Mi colpisce innanzitutto la vicinanza di analisi con la relazione introduttiva di Teresa e dunque la lettura della fase che stiamo attraversando. Molto simile peraltro alla base della discussione che ha caratterizzato la due giorni alla Casa Internazionale delle donne di Roma dell’iniziativa “Ragazze interrotte”, una riflessione che, anche in quel caso, si interrogava a partire dalla crisi, sui rischi e sulle opportunità. Questa ambivalenza tra rischi e opportunità mi pare sia stata centrale anche negli interventi di oggi e a me interessa metterla a fuoco proprio per viverla come un’occasione unica per le donne e, attraverso loro, per tutti/e. Dunque, come mettere a valore l’interruzione e trasformarci tutte in ragazze interrompenti?

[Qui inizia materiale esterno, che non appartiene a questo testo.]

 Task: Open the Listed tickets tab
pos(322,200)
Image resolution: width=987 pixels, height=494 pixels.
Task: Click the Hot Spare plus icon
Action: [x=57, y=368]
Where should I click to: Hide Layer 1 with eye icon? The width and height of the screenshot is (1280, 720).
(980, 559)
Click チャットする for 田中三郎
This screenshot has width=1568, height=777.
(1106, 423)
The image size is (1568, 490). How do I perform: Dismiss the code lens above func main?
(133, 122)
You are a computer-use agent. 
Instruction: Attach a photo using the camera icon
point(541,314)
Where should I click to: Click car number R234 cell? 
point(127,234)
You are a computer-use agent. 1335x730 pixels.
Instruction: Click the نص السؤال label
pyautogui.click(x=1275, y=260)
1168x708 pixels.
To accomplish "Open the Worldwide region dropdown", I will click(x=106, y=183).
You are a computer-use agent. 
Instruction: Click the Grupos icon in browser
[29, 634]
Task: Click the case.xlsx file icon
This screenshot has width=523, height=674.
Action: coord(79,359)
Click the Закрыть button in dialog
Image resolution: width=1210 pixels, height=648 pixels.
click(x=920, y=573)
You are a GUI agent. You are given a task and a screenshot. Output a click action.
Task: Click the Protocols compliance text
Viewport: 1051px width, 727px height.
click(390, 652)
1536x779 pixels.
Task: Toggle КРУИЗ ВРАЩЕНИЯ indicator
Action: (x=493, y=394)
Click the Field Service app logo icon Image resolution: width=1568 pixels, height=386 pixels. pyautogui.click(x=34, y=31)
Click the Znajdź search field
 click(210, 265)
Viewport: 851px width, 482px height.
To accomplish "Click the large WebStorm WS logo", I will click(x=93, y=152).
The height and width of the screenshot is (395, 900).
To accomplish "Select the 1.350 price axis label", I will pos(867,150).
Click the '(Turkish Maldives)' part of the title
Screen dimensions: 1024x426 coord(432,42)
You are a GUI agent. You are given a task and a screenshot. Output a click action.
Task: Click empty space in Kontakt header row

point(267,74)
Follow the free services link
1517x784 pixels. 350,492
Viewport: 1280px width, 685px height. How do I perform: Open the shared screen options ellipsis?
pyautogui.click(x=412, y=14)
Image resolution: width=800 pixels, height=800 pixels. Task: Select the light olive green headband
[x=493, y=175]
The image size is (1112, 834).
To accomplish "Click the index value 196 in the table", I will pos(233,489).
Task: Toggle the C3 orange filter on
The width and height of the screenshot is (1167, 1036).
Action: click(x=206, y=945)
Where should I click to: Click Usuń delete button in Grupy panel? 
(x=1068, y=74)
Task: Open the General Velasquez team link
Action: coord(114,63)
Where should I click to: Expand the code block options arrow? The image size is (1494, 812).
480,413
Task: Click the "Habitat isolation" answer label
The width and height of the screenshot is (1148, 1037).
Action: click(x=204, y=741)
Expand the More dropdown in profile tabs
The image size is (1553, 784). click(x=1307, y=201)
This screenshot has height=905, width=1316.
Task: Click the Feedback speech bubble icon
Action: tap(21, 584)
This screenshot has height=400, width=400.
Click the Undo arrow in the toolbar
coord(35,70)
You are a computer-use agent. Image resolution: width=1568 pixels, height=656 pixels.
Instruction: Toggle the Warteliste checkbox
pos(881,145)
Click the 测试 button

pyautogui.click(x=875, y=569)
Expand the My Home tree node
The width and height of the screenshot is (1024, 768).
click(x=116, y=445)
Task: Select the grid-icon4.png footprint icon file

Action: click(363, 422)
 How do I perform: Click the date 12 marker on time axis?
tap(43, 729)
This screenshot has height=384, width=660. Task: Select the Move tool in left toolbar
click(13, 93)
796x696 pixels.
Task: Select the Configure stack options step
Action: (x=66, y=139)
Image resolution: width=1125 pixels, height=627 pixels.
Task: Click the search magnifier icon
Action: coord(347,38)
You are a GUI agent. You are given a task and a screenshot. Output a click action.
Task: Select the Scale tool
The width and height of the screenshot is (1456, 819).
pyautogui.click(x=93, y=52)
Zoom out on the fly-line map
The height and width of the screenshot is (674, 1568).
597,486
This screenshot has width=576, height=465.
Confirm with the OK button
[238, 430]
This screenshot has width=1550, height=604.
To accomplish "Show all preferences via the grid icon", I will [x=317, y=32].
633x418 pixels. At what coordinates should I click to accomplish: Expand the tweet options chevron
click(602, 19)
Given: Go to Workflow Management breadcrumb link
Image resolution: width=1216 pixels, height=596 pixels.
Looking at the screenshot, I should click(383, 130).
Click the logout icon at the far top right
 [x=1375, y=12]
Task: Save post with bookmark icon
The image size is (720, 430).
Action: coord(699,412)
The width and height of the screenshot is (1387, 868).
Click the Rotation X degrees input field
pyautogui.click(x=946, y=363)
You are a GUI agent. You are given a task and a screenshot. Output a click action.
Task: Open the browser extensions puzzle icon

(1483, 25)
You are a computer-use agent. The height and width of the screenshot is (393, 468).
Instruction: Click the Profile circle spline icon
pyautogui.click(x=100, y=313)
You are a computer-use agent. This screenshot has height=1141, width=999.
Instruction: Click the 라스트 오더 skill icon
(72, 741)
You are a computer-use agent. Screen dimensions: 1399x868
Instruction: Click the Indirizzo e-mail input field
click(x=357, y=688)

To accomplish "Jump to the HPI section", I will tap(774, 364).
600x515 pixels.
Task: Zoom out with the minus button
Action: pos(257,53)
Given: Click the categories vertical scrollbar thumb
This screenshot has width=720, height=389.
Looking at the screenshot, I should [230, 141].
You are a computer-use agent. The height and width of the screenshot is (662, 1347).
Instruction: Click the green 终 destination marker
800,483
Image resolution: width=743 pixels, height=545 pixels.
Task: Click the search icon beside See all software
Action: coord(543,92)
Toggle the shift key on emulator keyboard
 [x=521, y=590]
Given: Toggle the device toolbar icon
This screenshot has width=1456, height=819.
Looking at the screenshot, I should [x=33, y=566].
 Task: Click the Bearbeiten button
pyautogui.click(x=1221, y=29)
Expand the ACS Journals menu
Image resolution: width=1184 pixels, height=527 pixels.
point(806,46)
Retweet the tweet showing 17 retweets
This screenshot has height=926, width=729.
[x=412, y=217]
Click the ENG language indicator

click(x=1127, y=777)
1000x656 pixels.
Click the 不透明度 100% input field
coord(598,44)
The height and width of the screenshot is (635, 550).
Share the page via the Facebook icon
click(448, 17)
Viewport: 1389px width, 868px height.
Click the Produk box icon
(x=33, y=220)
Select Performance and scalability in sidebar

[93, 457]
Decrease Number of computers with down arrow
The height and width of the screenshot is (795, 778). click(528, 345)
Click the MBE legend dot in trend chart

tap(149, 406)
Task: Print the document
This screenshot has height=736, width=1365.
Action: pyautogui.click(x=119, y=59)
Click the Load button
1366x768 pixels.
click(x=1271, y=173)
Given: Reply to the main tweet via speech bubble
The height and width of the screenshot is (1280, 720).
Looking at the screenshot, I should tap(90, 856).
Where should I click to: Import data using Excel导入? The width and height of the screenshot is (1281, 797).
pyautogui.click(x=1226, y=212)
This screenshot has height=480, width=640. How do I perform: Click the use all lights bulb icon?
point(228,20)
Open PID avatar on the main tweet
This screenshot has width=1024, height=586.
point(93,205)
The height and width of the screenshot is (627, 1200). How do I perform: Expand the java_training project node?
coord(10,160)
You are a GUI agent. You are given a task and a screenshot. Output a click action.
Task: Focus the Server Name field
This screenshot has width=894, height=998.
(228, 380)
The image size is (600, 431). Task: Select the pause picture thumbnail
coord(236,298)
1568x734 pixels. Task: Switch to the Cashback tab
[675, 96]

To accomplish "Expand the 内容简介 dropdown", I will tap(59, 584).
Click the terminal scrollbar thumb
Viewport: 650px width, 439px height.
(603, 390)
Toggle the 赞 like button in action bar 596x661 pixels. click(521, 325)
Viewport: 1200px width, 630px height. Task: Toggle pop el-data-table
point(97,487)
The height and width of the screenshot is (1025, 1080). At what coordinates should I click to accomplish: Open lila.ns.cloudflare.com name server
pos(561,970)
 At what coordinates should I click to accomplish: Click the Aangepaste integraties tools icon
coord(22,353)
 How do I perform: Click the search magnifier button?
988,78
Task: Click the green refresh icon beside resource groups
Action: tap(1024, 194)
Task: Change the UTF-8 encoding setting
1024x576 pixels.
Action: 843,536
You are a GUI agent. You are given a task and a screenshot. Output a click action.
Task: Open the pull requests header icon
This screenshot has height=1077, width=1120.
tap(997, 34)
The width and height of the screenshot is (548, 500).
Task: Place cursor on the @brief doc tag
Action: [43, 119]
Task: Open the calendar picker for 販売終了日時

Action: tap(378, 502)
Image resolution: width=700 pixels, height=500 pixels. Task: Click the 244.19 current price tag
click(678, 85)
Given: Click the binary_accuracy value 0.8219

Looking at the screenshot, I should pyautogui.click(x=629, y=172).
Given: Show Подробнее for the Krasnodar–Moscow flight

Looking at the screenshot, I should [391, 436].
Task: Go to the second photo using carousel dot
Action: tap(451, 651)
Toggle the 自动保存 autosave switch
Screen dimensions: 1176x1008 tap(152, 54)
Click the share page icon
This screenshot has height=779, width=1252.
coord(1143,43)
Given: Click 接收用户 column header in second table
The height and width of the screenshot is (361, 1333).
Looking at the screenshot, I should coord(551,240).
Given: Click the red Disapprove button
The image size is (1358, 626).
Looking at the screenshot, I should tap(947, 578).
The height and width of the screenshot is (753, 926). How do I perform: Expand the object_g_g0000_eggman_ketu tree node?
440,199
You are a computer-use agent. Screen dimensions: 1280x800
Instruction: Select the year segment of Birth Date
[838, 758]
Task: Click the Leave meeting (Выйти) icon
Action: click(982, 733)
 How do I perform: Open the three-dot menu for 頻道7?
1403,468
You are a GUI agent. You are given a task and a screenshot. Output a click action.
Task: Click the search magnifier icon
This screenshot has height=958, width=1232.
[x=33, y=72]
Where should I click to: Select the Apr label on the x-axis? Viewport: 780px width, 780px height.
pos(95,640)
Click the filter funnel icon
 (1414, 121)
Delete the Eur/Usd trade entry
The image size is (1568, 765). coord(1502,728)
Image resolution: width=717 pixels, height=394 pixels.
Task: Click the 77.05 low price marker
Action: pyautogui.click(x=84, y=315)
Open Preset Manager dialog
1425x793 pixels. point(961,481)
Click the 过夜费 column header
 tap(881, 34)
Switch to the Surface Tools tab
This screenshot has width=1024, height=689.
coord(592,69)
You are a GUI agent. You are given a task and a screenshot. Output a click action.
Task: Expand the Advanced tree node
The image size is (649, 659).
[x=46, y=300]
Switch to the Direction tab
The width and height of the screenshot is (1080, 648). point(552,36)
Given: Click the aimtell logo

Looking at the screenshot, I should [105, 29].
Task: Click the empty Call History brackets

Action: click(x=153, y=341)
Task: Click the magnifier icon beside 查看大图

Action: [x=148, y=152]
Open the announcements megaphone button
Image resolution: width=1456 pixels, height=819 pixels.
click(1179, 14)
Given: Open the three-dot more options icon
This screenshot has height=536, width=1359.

Per me, come per TILT, è importante considerare anche le differenze di uno sguardo giovane, o meglio di uno sguardo generazionale, di quelle generazioni che con la precarietà sono cresciute e che non hanno conosciuto modelli di lavoro diversi. Federica Giardini richiamava giustamente il valore del lavoro come luogo di socializzazione, il valore del lavoro per la costruzione del senso di sè, aspetti per noi (generazioni nate precarie) sconosciuti. Per questo quando ho letto il titolo di questo seminario, alla domanda “Lavoro o no?”, la mia risposta istintiva è stata NO. No perché oggi, e con questo mercato del lavoro, non si può ripartire dal lavoro, soprattutto se si ha l’ambizione (sacrosanta) di costruire una nuova visione del mondo, un pensiero lungo che ci sottragga dall’errore che spesso fa la politica di agire secondo urgenze, di rispondere alle contingenze, senza ripensare un sistema che entra evidentemente in un cortocircuito.
La precarietà esistenziale ci ha portato a trovare un terreno su cui confrontarci anche con i ragazzi, ed è da questo terreno generazionale che lo sguardo sulla femminilizzazione del lavoro evidenzia aspetti interessanti. Non sono più solo le donne che sperimentano sulla propria pelle cosa voglia dire essere sottoposti a ricatti, cosa voglia dire solitudine, cosa voglia dire non vedere nel lavoro un luogo di socializzazione, cosa voglia dire conoscere relazioni di potere e non il potere delle relazioni, cosa voglia dire sentirsi appellare come SFIGATO/A e capire che in quell’appellativo si nasconde una visione del mondo, quella per cui se non ce la fai è colpa tua, che sei inadeguato. Pensate a quante donne si saranno sentite inadeguate, non necessarie, sostituibili, e quanto conti invece l’indispensabilità. Partire da qui per costruire una nuova cittadinanza vuol dire dunque sentire l’indispensabilità delle relazioni, della cura, delle donne, delle giovani donne e forse dei giovani uomini.
A maggior ragione se guardiamo a chi oggi costruisce modelli. Lo dico con una battuta: è bello che a prendere la parola siano le FILOSOFE dopo le Tecniche, che ci lasciano perplesse proprio sull’occultamento di una visione del mondo, laddove ci sia.
È fondamentale infatti la differenza tra l’agire per compartimenti stagni e l’immaginare con cura una diversa visione del mondo. È interessante forse chiedersi quanto la politica sia mancata e quanto sia mancato alla politica l’apporto delle filosofe. E quanto ci possano essere degli strumenti attorno a cui costruire delle battaglie comuni, dei percorsi e dei processi, e penso al Basic Incombe come strumento per uscire dai ricatti, per uscire da una visione del mondo e pensarne un’altra che vuol dire anche ripensare un modello di sviluppo, per uscire da uno schema che vede il lavoro da una parte e il welfare dall’altra. Per anni abbiamo discusso un modello di welfare disegnato con gli occhi del maschio, oscurando le necessità, le opportunità, le angolature di quello femminile. Un welfare caritatevole e assistenzialista da una parte, a misura di uomo nei tempi e negli spazi dall’altra.
Adesso è venuto il momento di raccogliere la sfida, non per dichiarare lo Stato sociale morto, ma per disegnarne uno all’altezza delle donne e degli uomini del nostro tempo. Il Basic Income rappresenterebbe uno strumento universale con una matrice fortemente europea, e dunque un terreno per costruire una rivendicazione di donne per tutti/e. In questo, tra l’altro, rientrerebbe il discorso sul lavoro di cura ma ancor di più lo scarto rappresentato dalla cura scissa dal lavoro, almeno da quello che domina oggi il dibattito.
Cura di sè e del mondo, del passato, del presente e del futuro. Serve un atto creativo e dunque nuova cittadinanza per ripensare a come fare questo spostamento? Io credo sia già nelle cose che ci siamo dette e che ci diremo nei, mi auguro, prossimi appuntamenti.